Now, because engineers are so bad at saying 'no' to the people who want SSL MITM, it's apparently become a regulatory requirement. SSL MITM might let you passively surveil your employees' Facebook Messenger conversations, but it still doesn't protect you against a malicious employee who is tech-savvy (or malware written by people who have SSL MITM proxies in mind.) They could just put the information they want to smuggle out of the network into an encrypted .zip. They could even do something creative like using steganography to hide it in family photos that they upload to Facebook. The only real solution to this is to lock down the devices that people access the network on, not the network itself.
Exactly this is what I don't get. Since these abominations are becoming ubiquitous, surely malware writers are starting to work on workarounds? And in this case, it's as easy as setting up an SSH tunnel and running your malware traffic through that, which is a few days of work at best for a massive ROI?
Or plain HTTP POSTs with encrypted content. If it reject stuff that looks encrypted, plain HTTP POSTs encoding the binary files by taking a suitably sized file of words and encode it as nonsensical rants to a suitable user-created sub-reddit.
Or e-mails made using the same mechanism.

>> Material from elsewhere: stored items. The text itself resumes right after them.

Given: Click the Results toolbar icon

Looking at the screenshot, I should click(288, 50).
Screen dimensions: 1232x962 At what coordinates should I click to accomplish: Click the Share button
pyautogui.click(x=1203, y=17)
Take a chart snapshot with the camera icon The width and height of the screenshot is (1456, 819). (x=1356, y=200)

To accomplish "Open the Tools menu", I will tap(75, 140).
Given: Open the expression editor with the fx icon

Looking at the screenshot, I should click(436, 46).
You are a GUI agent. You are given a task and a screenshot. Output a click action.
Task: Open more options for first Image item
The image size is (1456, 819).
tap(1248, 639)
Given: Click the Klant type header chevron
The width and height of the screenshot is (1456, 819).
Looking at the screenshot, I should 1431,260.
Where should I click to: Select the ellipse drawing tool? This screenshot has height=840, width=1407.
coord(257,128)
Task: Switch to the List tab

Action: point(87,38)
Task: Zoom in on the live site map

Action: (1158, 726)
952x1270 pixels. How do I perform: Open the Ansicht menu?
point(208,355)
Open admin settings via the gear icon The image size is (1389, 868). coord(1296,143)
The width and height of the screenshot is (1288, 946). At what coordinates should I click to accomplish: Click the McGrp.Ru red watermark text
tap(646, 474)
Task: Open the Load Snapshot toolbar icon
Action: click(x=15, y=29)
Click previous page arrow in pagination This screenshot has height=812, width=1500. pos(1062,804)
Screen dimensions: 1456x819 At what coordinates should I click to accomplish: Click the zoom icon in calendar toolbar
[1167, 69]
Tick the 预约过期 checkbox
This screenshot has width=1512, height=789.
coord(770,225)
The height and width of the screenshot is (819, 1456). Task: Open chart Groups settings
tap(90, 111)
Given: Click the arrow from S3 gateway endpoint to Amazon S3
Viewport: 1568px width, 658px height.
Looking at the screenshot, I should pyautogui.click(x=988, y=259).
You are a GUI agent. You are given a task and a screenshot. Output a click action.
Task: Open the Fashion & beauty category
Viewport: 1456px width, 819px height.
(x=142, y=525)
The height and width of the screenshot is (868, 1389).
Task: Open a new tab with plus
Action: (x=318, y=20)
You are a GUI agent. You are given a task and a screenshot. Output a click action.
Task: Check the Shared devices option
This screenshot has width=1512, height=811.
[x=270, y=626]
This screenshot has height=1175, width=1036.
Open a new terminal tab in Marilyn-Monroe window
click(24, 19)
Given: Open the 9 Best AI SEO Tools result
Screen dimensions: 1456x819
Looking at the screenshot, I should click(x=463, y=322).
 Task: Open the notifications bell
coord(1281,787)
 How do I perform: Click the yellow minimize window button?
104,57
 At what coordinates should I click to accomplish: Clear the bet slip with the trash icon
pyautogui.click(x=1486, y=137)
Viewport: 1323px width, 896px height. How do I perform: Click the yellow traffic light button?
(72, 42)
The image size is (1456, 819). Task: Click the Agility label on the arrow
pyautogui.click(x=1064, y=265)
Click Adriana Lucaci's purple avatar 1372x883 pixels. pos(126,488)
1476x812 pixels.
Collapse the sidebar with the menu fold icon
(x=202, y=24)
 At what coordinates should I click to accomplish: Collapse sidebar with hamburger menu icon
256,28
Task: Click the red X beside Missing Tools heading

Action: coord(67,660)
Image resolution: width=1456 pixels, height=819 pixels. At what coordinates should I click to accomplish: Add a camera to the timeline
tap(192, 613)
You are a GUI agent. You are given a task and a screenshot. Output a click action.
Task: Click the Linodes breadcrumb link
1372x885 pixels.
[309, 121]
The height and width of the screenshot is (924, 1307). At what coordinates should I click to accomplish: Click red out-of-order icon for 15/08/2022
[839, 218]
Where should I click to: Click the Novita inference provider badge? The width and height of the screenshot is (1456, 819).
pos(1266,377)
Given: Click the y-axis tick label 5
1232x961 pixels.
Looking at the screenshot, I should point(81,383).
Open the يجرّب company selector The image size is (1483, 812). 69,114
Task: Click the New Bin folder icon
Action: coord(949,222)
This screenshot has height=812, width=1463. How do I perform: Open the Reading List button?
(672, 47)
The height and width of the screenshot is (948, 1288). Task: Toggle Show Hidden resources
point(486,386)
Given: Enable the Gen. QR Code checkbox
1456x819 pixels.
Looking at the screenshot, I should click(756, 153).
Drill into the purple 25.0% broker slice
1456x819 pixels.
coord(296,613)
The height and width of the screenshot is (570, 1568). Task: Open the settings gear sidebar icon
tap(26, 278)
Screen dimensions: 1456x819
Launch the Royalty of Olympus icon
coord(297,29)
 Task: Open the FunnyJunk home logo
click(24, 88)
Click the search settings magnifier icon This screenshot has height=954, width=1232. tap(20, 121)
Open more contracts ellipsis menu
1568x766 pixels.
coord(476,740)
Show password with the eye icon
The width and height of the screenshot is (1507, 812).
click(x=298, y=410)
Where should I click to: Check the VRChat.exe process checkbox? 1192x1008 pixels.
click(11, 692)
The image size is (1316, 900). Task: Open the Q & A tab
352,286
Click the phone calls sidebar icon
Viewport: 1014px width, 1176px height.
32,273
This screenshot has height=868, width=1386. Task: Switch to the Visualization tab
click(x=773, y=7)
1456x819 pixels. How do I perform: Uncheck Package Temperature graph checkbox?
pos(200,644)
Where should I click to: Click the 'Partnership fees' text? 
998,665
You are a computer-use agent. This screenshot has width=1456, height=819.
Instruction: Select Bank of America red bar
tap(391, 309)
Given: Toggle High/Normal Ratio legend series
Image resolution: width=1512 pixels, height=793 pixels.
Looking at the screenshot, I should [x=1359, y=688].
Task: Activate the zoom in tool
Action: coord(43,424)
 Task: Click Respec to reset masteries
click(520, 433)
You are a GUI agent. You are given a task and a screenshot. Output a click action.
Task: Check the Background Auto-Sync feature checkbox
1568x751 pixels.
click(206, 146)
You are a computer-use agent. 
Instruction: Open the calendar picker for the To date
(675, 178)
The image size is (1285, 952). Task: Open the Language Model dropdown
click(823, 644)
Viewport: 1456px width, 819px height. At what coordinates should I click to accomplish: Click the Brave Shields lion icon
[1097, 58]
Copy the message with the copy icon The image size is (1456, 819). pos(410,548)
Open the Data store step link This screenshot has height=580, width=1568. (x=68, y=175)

If you want low latency two way communication doing this can be a bit hard, but you basically have no way of stopping even a generic way of passing data this way unless you only whitelist a tiny set of trusted sites and reject all other network traffic (such as DNS lookups). And keep in mind you can't just lock down client traffic out of the network - you also would need to lock down your servers and filter things like DNS - the above mentioned DNS approach will work even through intermediary recursive resolvers (malware infected desktop => trusted corporate recursive resolver => internet), unless they filter out requests for domains they don't trust.
But basically, if you allow data out, it's almost trivial to find ways to pass data out unless the channel is extremely locked down.